◆ **Work instructions**: Please print, exactly, only the lines in the entries below from the line that has "Daily Mail (533, 965)" through the line that has "ΕΠΑΝΑΛΗΨΗ 3 (347, 1039)". Pictures don't go in.

*** Input for this task ***

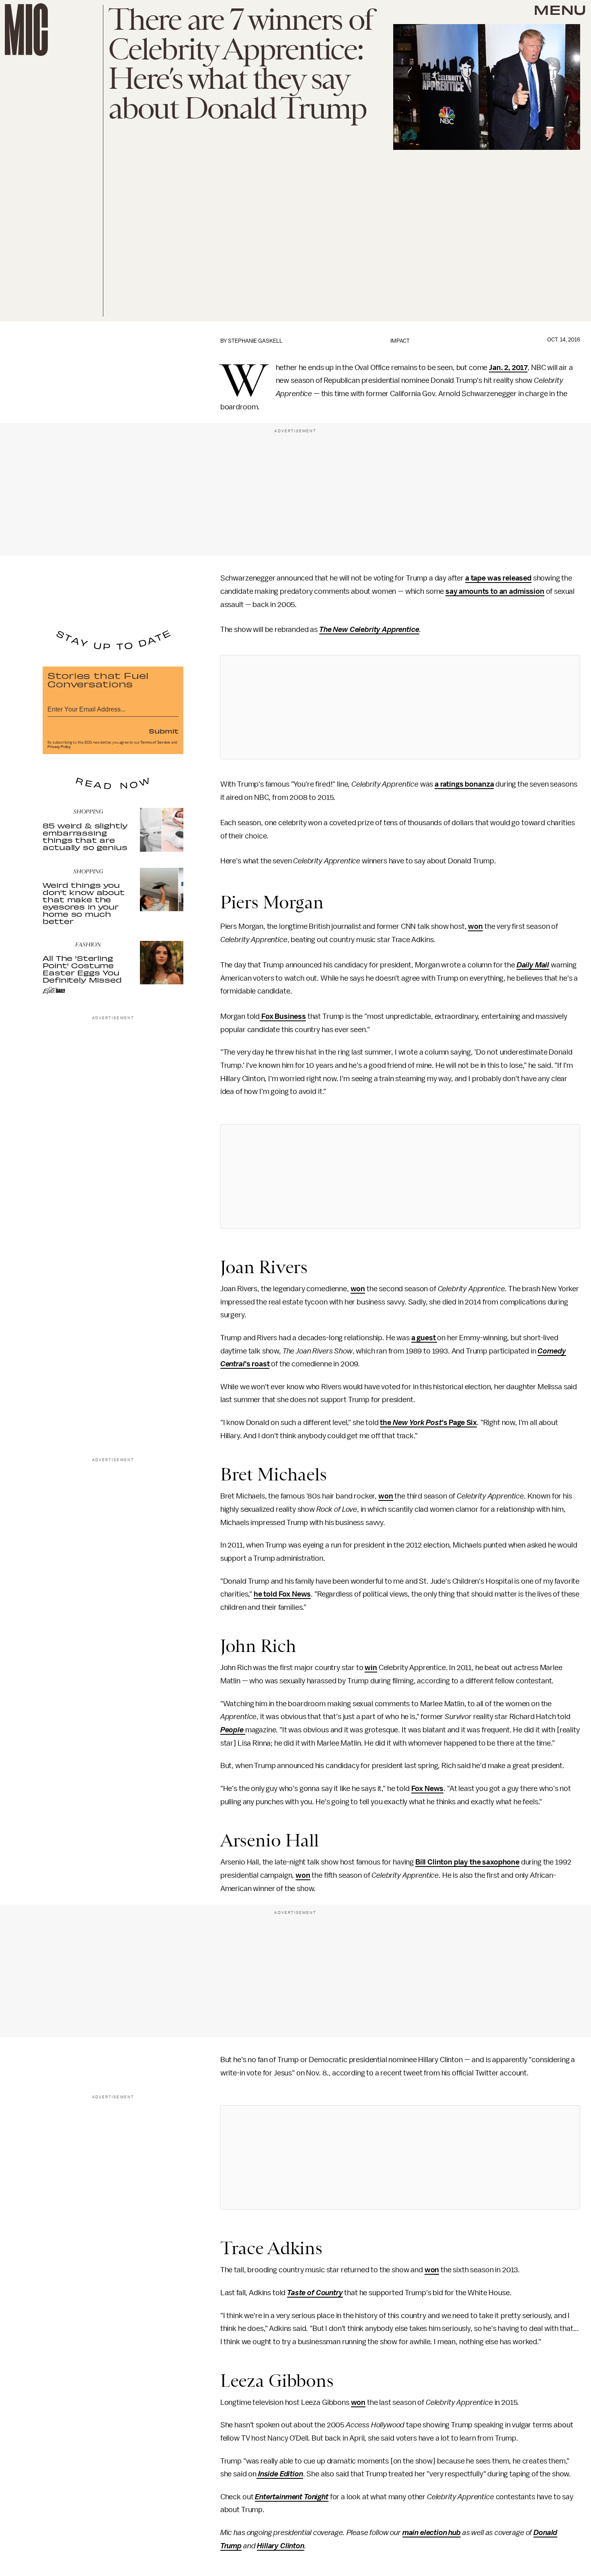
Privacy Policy (59, 747)
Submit (164, 731)
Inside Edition (280, 2474)
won (475, 926)
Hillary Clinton (280, 2546)
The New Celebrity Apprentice (369, 630)
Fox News (427, 1789)
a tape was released (498, 578)
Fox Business (283, 1016)
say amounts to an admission (494, 591)
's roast (257, 1364)
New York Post (417, 1423)
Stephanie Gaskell (255, 341)
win (371, 1668)
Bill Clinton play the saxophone (467, 1862)
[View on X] (400, 707)
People (232, 1730)
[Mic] (26, 29)
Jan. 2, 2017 (508, 368)
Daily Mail (533, 965)
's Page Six (459, 1423)
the (386, 1423)
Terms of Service (155, 742)
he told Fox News (282, 1594)
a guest (424, 1338)
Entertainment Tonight (291, 2497)
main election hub (431, 2533)
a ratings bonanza (464, 784)
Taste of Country (315, 2293)
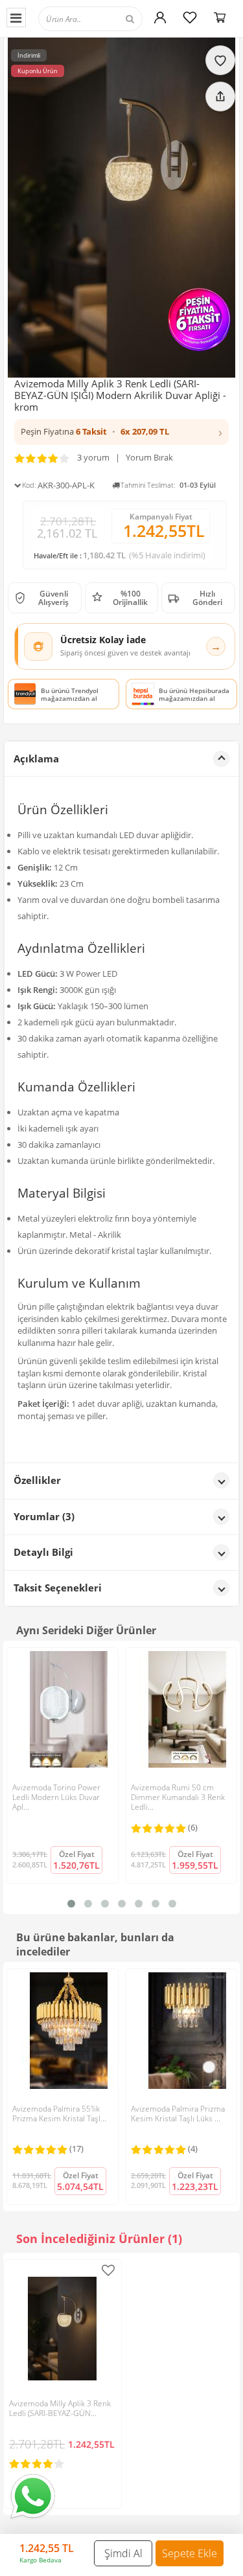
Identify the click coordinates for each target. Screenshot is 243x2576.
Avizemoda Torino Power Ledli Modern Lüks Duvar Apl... (56, 1797)
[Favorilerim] (190, 17)
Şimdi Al (123, 2553)
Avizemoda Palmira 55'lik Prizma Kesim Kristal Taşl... (59, 2113)
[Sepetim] (220, 17)
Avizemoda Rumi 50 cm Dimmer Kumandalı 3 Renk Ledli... (178, 1797)
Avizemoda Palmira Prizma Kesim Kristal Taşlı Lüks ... (178, 2113)
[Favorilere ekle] (220, 60)
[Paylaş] (220, 96)
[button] (121, 432)
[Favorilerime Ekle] (108, 2270)
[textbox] (102, 18)
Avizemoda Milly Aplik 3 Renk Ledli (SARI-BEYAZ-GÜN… (60, 2408)
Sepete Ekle (189, 2553)
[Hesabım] (160, 17)
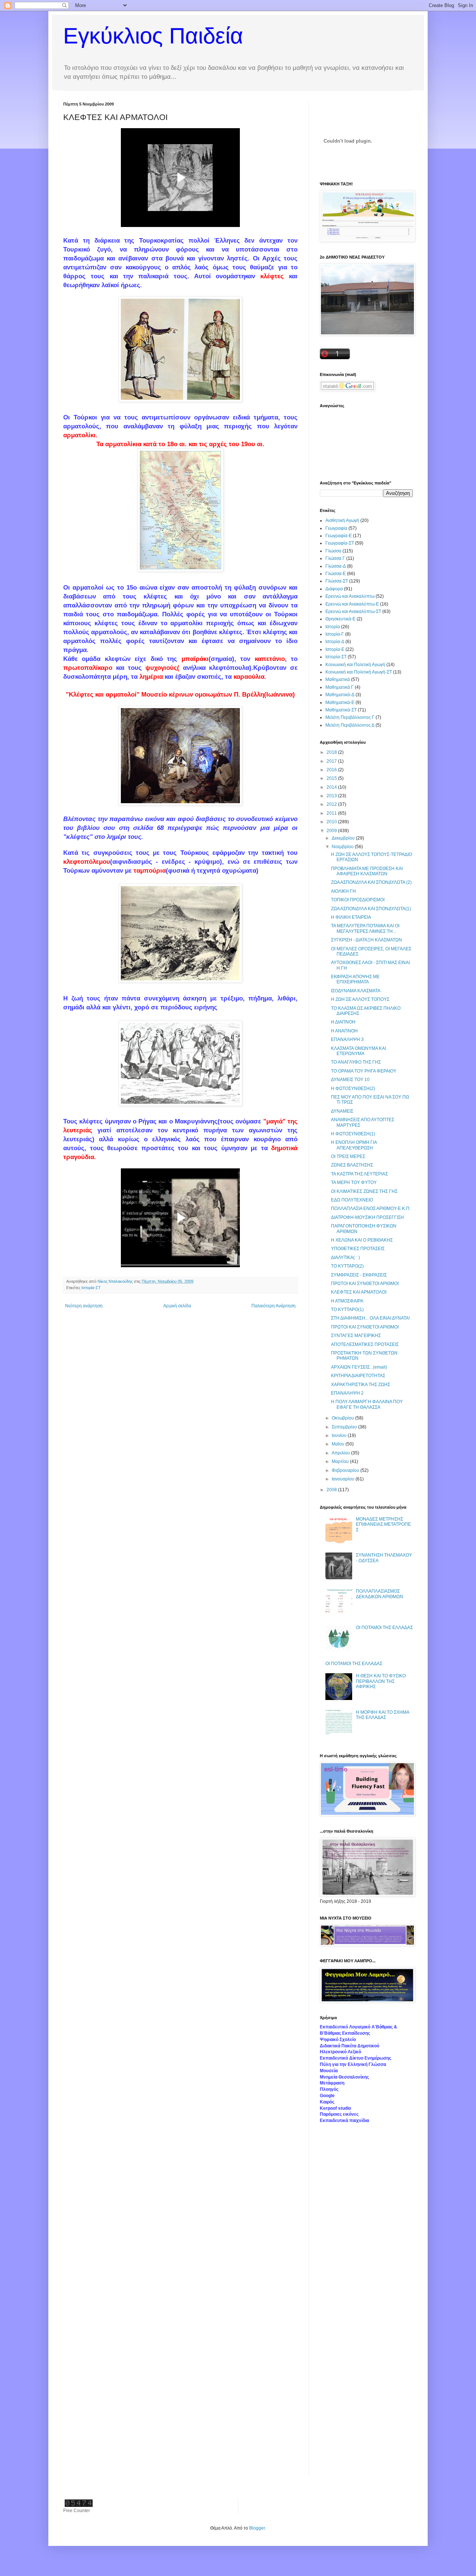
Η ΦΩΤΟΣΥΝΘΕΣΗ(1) (353, 1133)
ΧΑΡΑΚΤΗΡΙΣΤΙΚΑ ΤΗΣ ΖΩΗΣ (360, 1384)
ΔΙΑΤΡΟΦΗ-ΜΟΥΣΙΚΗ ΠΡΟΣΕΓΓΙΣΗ (367, 1217)
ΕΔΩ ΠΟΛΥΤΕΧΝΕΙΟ (352, 1200)
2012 (332, 804)
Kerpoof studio (335, 2108)
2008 (332, 1489)
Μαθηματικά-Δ (339, 694)
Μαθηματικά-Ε (339, 702)
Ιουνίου (340, 1435)
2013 (332, 795)
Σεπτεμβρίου (345, 1427)
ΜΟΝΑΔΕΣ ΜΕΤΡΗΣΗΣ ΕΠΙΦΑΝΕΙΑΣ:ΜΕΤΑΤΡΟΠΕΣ (383, 1524)
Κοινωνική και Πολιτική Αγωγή (355, 664)
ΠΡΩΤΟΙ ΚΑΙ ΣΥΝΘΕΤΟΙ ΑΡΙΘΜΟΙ (365, 1283)
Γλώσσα (333, 551)
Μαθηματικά (337, 679)
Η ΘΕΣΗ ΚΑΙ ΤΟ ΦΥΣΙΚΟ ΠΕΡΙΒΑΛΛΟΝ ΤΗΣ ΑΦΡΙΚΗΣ (381, 1681)
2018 (332, 752)
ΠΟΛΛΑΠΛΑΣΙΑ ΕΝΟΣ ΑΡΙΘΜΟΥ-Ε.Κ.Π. (371, 1208)
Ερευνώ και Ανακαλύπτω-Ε (352, 604)
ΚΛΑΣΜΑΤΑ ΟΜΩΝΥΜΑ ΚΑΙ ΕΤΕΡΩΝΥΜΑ (358, 1051)
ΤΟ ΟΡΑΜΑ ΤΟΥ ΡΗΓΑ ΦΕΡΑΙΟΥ (363, 1071)
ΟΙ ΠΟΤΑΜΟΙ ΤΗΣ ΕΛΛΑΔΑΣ (384, 1627)
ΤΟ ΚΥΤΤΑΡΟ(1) (347, 1309)
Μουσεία (329, 2070)
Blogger (257, 2528)
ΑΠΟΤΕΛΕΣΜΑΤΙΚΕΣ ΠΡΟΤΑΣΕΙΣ (365, 1344)
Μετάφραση (332, 2083)
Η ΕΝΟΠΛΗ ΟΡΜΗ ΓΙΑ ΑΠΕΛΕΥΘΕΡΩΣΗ (354, 1145)
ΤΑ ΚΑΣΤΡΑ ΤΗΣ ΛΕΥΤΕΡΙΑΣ (359, 1174)
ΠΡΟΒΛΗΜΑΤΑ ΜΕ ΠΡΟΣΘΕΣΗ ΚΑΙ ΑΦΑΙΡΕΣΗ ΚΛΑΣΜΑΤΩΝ (367, 871)
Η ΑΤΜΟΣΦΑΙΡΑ (347, 1301)
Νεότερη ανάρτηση (84, 1305)
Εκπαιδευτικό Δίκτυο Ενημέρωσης (355, 2058)
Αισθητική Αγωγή (342, 520)
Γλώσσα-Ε (335, 573)
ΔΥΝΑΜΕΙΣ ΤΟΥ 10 (350, 1079)
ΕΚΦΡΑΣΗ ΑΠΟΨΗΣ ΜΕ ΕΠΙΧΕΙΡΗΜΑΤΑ (355, 979)
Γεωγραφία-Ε (338, 535)
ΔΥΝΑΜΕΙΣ (342, 1111)
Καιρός (327, 2102)
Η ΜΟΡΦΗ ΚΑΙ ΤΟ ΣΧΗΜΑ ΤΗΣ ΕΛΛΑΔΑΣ (382, 1715)
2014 (332, 787)
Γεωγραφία (336, 528)
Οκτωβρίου (343, 1418)
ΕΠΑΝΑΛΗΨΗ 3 (347, 1039)
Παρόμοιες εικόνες (339, 2114)
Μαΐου (338, 1444)
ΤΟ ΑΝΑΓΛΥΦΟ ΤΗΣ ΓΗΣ (356, 1062)
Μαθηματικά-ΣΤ (341, 710)
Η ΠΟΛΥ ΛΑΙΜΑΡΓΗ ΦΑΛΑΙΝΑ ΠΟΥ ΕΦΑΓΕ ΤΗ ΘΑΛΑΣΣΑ (367, 1404)
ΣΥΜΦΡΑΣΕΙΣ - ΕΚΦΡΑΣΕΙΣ (359, 1275)
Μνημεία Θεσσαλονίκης (344, 2077)
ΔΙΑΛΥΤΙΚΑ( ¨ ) (345, 1257)
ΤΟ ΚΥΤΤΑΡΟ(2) (347, 1266)
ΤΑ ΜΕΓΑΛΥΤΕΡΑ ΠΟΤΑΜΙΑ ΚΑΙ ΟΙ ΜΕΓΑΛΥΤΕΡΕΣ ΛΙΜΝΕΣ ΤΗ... (365, 928)
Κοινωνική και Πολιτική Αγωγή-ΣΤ (358, 672)
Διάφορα (334, 588)
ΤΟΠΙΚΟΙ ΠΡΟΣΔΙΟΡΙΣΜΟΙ (358, 899)
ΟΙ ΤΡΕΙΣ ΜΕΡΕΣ (348, 1156)
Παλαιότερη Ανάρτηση (273, 1305)
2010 (332, 821)
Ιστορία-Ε (334, 649)
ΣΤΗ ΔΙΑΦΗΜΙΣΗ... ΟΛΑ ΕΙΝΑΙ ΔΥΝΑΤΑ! (370, 1318)
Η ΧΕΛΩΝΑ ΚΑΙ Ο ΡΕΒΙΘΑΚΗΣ (362, 1240)
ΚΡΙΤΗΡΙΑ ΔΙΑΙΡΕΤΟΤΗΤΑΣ (358, 1375)
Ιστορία (332, 626)
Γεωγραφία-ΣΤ (339, 543)
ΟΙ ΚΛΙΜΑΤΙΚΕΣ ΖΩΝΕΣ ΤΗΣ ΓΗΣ (364, 1191)
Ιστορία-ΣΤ (91, 1287)
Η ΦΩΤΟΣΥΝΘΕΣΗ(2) (353, 1088)
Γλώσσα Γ (335, 558)
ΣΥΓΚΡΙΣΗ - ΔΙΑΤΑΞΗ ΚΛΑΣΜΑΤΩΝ (366, 940)
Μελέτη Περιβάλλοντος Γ (349, 717)
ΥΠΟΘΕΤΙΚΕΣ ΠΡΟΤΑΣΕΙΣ (358, 1248)
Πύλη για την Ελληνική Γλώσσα (353, 2064)
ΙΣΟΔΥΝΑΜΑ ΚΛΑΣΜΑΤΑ (355, 990)
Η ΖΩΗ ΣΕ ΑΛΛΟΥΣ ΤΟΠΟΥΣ (360, 999)
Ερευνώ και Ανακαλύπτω (349, 596)
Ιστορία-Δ (334, 641)
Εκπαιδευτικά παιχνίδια (344, 2120)
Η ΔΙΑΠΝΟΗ (343, 1022)
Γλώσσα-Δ (335, 566)
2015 (332, 778)
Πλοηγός (329, 2089)
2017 (332, 761)
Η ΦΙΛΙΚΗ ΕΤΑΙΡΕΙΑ (351, 917)
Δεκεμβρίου (344, 838)
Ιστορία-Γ (334, 634)
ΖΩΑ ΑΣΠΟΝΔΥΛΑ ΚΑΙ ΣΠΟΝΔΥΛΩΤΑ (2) (371, 882)
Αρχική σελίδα (177, 1305)
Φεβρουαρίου (346, 1470)
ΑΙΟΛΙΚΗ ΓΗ (343, 891)
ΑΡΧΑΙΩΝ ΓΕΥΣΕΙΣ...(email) (359, 1367)
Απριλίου (341, 1453)
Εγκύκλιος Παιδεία (153, 35)
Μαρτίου (341, 1461)
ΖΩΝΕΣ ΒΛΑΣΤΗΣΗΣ (352, 1165)
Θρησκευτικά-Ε (340, 619)
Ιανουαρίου (344, 1479)
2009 (332, 830)
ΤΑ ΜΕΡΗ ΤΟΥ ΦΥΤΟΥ (354, 1182)
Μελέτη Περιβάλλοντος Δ (349, 725)
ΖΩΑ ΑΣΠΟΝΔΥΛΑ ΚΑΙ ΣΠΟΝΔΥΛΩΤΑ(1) (371, 908)
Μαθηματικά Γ (339, 687)
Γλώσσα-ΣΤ (336, 581)
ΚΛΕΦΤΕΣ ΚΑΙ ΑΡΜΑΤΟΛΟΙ (358, 1292)
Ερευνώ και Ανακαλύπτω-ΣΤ (353, 611)
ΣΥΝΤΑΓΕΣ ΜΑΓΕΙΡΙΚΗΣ (356, 1335)
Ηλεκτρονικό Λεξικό (340, 2051)
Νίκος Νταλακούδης (115, 1281)
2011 (332, 813)
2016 (332, 769)
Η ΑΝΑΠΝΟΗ (344, 1031)
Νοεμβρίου (343, 846)
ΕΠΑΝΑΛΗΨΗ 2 (347, 1393)
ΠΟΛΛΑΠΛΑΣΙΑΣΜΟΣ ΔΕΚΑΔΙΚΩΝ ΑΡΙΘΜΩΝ (379, 1594)
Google (327, 2095)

*** End of Input for this task ***

◆ **Reply to the task**:
Daily Mail (533, 965)
's Page Six (459, 1423)
the (386, 1423)
Terms of Service (155, 742)
he told Fox News (282, 1594)
a guest (424, 1338)
Entertainment Tonight (291, 2497)
main election hub (431, 2533)
a ratings bonanza (464, 784)
Taste of Country (315, 2293)
Identify the click coordinates for each target. Screenshot is 243x2576.
Avizemoda Torino Power Ledli Modern Lüks Duvar Apl... (56, 1797)
[Favorilerim] (190, 17)
Şimdi Al (123, 2553)
Avizemoda Palmira 55'lik Prizma Kesim Kristal Taşl... (59, 2113)
[Sepetim] (220, 17)
Avizemoda Rumi 50 cm Dimmer Kumandalı 3 Renk Ledli... (178, 1797)
Avizemoda Palmira Prizma Kesim Kristal Taşlı Lüks ... (178, 2113)
[Favorilere ekle] (220, 60)
[Paylaş] (220, 96)
[button] (121, 432)
[Favorilerime Ekle] (108, 2270)
[textbox] (102, 18)
Avizemoda Milly Aplik 3 Renk Ledli (SARI-BEYAZ-GÜN… (60, 2408)
Sepete Ekle (189, 2553)
[Hesabım] (160, 17)
Η ΦΩΤΟΣΥΝΘΕΣΗ(1) (353, 1133)
ΧΑΡΑΚΤΗΡΙΣΤΙΚΑ ΤΗΣ ΖΩΗΣ (360, 1384)
ΔΙΑΤΡΟΦΗ-ΜΟΥΣΙΚΗ ΠΡΟΣΕΓΓΙΣΗ (367, 1217)
ΕΔΩ ΠΟΛΥΤΕΧΝΕΙΟ (352, 1200)
2012 (332, 804)
Kerpoof studio (335, 2108)
2008 (332, 1489)
Μαθηματικά-Δ (339, 694)
Μαθηματικά-Ε (339, 702)
Ιουνίου (340, 1435)
2013 (332, 795)
Σεπτεμβρίου (345, 1427)
ΜΟΝΑΔΕΣ ΜΕΤΡΗΣΗΣ ΕΠΙΦΑΝΕΙΑΣ:ΜΕΤΑΤΡΟΠΕΣ (383, 1524)
Κοινωνική και Πολιτική Αγωγή (355, 664)
ΠΡΩΤΟΙ ΚΑΙ ΣΥΝΘΕΤΟΙ ΑΡΙΘΜΟΙ (365, 1283)
Γλώσσα (333, 551)
Μαθηματικά (337, 679)
Η ΘΕΣΗ ΚΑΙ ΤΟ ΦΥΣΙΚΟ ΠΕΡΙΒΑΛΛΟΝ ΤΗΣ ΑΦΡΙΚΗΣ (381, 1681)
2018 (332, 752)
ΠΟΛΛΑΠΛΑΣΙΑ ΕΝΟΣ ΑΡΙΘΜΟΥ-Ε.Κ.Π. (371, 1208)
Ερευνώ και Ανακαλύπτω-Ε (352, 604)
ΚΛΑΣΜΑΤΑ ΟΜΩΝΥΜΑ ΚΑΙ ΕΤΕΡΩΝΥΜΑ (358, 1051)
ΤΟ ΟΡΑΜΑ ΤΟΥ ΡΗΓΑ ΦΕΡΑΙΟΥ (363, 1071)
ΟΙ ΠΟΤΑΜΟΙ ΤΗΣ ΕΛΛΑΔΑΣ (384, 1627)
ΤΟ ΚΥΤΤΑΡΟ(1) (347, 1309)
Μουσεία (329, 2070)
Blogger (257, 2528)
ΑΠΟΤΕΛΕΣΜΑΤΙΚΕΣ ΠΡΟΤΑΣΕΙΣ (365, 1344)
Μετάφραση (332, 2083)
Η ΕΝΟΠΛΗ ΟΡΜΗ ΓΙΑ ΑΠΕΛΕΥΘΕΡΩΣΗ (354, 1145)
ΤΑ ΚΑΣΤΡΑ ΤΗΣ ΛΕΥΤΕΡΙΑΣ (359, 1174)
ΠΡΟΒΛΗΜΑΤΑ ΜΕ ΠΡΟΣΘΕΣΗ ΚΑΙ ΑΦΑΙΡΕΣΗ ΚΛΑΣΜΑΤΩΝ (367, 871)
Η ΑΤΜΟΣΦΑΙΡΑ (347, 1301)
Νεότερη ανάρτηση (84, 1305)
Εκπαιδευτικό Δίκτυο Ενημέρωσης (355, 2058)
Αισθητική Αγωγή (342, 520)
Γλώσσα-Ε (335, 573)
ΔΥΝΑΜΕΙΣ ΤΟΥ 10 (350, 1079)
ΕΚΦΡΑΣΗ ΑΠΟΨΗΣ ΜΕ ΕΠΙΧΕΙΡΗΜΑΤΑ (355, 979)
Γεωγραφία-Ε (338, 535)
ΔΥΝΑΜΕΙΣ (342, 1111)
Καιρός (327, 2102)
Η ΜΟΡΦΗ ΚΑΙ ΤΟ ΣΧΗΜΑ ΤΗΣ ΕΛΛΑΔΑΣ (382, 1715)
2014 (332, 787)
Γεωγραφία (336, 528)
Οκτωβρίου (343, 1418)
ΕΠΑΝΑΛΗΨΗ 3 (347, 1039)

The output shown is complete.